## TASK OBJECTIVE:
Transcribe the passage of the forum post below on List versus HashSet overhead between "protected Event causalEvent;" and "with a Hashset.", inclusive.

## PASSAGE SHOWN:
──────────

For a list that must only have unique items in it, but will contain 0 or 1 items 99% of the time, does the overhead make a List better than a HashSet?

Question

I am currently working on a project where we have a set of events. One piece of analysis we do on the events is to look through a specific type of event and check to see if it's likely that it was prompted by another event which happened shortly before (or slightly after in one odd case). Each of these events can only be effected by a single event, but one event could be the causal event for multiple events. We want this association to go both ways so that, from any particular method, you can go straight to the event which caused it, or one of the events which it caused. Based on that, I started by adding the following properties to the Event objects and adding a funct:

protected Event causalEvent;
protected List<Event> effectedEvents;

After a bit of thinking, I considered that we never want the same item added twice to the effectedEvents list. After reading the answer to Preventing Duplicate List<T> Entries, I went with a Hashset.

──────────

## STUDY MATERIAL:
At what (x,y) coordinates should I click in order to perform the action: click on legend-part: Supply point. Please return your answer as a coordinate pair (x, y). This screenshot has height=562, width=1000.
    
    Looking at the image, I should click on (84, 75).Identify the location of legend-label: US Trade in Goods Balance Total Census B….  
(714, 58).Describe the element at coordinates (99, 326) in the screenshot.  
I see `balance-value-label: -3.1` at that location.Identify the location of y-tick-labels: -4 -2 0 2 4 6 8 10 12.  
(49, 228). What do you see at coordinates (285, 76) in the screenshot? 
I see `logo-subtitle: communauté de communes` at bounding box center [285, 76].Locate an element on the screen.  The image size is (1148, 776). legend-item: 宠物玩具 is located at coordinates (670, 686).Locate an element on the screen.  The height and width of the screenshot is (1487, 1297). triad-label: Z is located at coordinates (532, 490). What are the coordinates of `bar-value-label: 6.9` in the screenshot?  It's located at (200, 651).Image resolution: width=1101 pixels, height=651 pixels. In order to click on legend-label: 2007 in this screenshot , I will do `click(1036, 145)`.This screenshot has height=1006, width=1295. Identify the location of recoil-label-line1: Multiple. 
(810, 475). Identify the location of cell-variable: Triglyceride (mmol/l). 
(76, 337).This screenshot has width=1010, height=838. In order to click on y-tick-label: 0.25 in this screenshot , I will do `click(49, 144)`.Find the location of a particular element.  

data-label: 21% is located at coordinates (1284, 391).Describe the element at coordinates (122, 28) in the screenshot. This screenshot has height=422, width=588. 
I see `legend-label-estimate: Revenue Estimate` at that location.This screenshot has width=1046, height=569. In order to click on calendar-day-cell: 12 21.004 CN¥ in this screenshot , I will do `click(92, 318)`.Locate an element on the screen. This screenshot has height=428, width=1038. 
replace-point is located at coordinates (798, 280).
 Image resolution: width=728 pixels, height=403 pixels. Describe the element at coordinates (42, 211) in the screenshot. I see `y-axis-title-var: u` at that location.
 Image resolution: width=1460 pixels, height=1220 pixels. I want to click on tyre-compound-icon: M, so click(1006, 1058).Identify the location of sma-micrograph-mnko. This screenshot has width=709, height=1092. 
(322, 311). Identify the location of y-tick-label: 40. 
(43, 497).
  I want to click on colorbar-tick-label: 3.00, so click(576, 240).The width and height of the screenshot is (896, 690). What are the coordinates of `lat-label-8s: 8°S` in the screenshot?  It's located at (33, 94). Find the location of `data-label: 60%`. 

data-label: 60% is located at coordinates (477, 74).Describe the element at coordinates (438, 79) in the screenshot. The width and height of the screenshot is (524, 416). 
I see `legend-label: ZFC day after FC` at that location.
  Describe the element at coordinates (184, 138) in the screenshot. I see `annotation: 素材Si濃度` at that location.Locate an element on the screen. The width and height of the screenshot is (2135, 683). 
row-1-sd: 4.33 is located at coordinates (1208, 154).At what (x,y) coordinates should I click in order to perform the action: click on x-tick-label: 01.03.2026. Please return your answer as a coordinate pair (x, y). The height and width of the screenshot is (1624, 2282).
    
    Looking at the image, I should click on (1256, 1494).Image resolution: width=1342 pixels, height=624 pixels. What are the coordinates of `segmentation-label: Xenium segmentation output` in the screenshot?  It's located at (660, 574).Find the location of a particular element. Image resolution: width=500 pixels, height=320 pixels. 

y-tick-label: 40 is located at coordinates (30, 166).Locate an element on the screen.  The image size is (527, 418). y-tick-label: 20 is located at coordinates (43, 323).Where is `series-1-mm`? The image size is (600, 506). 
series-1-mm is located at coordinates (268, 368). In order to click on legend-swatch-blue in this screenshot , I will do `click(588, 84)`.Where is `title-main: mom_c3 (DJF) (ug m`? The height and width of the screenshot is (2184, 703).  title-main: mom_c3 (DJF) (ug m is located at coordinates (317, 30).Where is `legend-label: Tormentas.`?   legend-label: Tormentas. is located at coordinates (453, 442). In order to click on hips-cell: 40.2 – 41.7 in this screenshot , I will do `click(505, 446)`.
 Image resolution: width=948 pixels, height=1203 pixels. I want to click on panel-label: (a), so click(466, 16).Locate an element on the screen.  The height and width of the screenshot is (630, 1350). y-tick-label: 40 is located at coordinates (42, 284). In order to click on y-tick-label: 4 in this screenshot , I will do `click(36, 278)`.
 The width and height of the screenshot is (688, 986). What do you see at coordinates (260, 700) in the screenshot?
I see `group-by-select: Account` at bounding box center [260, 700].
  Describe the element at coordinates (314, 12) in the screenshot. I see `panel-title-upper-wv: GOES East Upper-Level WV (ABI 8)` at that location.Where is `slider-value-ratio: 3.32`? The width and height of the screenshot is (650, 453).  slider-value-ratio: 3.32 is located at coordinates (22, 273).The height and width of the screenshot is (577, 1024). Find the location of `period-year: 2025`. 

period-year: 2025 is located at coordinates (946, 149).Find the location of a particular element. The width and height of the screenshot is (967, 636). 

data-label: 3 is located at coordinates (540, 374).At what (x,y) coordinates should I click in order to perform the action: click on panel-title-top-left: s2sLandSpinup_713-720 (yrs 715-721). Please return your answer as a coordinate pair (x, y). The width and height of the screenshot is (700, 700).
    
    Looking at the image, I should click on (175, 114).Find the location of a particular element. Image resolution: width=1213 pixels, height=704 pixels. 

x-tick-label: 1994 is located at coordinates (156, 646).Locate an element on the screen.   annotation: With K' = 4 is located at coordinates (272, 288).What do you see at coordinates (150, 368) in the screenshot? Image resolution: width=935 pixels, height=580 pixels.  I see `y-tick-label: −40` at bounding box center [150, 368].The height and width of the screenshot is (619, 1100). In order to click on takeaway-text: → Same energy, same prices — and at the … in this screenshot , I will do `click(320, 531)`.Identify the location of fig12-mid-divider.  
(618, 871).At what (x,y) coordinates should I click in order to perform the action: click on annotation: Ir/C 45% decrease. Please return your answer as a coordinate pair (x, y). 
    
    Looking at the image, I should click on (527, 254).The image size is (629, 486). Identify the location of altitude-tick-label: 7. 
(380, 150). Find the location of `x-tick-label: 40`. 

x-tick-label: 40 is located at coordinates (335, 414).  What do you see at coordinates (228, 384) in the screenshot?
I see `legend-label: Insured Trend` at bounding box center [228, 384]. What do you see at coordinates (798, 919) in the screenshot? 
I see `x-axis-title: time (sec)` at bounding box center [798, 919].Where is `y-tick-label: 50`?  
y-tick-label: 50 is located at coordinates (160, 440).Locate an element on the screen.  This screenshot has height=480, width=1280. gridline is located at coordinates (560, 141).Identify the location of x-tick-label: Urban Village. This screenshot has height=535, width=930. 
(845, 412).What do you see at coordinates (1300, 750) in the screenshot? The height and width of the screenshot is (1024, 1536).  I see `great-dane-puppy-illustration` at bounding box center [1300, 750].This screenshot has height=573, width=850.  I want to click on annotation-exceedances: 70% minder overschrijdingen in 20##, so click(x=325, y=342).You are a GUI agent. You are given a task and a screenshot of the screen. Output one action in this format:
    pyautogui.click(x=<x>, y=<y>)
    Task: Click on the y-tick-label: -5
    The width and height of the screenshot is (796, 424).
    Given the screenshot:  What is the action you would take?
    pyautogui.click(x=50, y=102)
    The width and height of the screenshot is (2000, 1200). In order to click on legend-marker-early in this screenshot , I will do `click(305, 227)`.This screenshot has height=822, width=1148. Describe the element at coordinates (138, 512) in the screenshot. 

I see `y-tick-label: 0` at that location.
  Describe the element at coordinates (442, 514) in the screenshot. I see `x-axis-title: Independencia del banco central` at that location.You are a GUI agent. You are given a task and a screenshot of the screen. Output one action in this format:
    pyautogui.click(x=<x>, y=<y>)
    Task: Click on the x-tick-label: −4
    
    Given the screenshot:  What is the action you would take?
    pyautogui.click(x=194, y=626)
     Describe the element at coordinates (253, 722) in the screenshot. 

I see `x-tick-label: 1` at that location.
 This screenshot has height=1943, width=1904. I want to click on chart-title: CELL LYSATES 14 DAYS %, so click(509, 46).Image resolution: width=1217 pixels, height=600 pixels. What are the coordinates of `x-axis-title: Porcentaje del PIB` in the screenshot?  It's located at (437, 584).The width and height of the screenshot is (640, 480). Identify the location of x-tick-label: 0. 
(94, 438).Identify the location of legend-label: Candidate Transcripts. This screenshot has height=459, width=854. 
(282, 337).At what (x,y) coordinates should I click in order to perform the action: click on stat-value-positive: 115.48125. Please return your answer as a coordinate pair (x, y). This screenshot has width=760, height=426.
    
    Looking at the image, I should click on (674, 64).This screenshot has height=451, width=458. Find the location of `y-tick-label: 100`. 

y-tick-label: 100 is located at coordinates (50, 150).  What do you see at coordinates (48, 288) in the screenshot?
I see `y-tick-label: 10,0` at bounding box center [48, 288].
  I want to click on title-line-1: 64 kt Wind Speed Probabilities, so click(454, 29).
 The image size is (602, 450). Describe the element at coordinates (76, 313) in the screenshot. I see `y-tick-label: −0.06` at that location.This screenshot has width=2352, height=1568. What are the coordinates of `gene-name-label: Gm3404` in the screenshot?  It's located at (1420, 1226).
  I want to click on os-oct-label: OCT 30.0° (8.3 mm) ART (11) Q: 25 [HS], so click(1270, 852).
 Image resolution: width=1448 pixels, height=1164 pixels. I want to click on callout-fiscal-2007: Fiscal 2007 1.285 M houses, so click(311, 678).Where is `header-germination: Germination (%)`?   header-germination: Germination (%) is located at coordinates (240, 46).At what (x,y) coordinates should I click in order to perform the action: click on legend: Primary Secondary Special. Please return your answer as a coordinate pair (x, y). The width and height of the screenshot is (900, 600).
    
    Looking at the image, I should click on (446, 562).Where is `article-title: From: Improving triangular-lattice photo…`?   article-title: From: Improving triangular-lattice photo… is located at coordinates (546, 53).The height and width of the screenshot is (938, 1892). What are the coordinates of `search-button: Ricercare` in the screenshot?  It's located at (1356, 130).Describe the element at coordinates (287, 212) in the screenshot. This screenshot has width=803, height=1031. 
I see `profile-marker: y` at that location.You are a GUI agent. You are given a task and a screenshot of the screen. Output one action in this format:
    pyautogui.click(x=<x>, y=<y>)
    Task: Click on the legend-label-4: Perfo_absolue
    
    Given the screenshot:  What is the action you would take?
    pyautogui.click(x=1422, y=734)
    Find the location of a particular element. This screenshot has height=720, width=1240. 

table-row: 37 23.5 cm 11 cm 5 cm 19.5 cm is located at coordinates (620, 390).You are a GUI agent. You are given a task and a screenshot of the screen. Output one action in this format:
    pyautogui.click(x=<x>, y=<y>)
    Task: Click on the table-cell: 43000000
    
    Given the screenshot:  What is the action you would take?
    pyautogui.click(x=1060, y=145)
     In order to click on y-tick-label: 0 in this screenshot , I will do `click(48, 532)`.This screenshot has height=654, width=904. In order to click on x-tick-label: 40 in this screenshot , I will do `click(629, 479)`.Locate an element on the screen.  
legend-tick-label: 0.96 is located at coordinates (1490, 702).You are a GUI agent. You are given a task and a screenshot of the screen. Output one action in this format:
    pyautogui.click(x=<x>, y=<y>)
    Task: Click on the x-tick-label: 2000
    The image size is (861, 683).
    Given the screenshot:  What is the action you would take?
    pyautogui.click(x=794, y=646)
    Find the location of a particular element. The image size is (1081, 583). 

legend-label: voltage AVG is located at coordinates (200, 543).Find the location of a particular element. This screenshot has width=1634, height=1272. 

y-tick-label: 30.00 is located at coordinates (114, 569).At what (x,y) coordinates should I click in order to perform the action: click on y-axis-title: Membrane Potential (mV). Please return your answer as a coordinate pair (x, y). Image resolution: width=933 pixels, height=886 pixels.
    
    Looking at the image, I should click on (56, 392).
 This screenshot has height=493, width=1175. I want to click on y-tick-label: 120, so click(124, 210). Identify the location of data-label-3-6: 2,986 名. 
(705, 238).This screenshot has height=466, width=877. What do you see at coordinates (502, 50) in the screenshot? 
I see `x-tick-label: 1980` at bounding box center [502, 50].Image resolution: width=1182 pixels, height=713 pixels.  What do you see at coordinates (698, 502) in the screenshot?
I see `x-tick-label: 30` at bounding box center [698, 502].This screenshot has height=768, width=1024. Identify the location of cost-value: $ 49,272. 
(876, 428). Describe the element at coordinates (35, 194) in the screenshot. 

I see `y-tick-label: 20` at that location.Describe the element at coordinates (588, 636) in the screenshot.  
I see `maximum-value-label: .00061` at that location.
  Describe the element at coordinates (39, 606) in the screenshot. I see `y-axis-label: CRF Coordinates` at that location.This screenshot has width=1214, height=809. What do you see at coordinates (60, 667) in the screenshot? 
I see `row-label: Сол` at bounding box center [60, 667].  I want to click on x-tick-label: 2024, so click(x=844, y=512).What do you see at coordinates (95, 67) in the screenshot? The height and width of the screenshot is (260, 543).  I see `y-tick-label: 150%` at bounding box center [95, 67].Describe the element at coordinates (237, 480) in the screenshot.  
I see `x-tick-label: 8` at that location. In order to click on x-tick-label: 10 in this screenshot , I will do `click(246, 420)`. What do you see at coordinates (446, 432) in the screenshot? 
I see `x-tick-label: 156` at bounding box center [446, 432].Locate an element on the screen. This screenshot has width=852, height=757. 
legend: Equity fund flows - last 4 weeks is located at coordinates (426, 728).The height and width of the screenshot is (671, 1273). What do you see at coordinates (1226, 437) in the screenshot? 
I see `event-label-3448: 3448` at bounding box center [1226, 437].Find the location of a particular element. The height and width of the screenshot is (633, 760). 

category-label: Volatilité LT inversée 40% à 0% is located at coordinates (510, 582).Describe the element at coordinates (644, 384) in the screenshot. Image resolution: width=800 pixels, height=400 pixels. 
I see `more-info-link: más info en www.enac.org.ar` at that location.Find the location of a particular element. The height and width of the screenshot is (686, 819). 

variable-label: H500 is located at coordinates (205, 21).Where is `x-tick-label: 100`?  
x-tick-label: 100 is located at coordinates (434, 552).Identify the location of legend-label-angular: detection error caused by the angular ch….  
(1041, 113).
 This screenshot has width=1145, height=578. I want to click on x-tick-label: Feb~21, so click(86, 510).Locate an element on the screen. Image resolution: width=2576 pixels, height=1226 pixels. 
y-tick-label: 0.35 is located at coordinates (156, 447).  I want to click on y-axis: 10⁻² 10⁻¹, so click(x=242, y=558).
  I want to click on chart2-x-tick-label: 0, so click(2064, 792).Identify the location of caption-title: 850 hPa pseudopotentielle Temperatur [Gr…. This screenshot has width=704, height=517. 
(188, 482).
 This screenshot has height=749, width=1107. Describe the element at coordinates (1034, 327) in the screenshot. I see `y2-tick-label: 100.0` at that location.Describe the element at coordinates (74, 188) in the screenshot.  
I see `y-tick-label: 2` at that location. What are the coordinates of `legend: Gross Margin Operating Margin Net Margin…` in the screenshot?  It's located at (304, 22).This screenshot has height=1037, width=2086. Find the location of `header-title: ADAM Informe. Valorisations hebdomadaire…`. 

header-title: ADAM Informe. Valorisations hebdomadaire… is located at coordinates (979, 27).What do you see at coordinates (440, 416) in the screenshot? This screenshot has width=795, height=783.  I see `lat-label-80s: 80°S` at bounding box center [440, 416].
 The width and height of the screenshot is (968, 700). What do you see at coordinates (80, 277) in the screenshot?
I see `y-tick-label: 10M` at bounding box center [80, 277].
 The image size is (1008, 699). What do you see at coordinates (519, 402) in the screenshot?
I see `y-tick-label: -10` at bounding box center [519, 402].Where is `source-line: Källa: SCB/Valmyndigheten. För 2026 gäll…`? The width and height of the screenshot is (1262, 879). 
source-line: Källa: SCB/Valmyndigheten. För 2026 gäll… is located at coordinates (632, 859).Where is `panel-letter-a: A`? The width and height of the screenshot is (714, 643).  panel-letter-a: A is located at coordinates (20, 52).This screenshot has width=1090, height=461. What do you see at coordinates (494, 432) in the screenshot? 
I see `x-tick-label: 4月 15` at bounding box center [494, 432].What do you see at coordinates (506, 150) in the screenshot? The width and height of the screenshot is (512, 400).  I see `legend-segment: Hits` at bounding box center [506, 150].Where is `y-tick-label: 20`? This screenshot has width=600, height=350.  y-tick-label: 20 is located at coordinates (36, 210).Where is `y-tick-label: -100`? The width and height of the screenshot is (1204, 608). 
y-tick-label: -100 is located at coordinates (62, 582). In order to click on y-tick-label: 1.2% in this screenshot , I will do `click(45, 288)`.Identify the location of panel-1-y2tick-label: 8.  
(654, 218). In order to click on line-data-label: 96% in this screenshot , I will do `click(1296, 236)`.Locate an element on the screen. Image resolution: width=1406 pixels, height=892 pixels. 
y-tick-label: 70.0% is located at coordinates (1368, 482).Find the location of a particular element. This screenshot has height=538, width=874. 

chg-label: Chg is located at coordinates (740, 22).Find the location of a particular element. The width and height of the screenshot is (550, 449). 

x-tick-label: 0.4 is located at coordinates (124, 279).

──────────

## EXERCISE RESPONSE:
protected Event causalEvent;
protected List<Event> effectedEvents;

After a bit of thinking, I considered that we never want the same item added twice to the effectedEvents list. After reading the answer to Preventing Duplicate List<T> Entries, I went with a Hashset.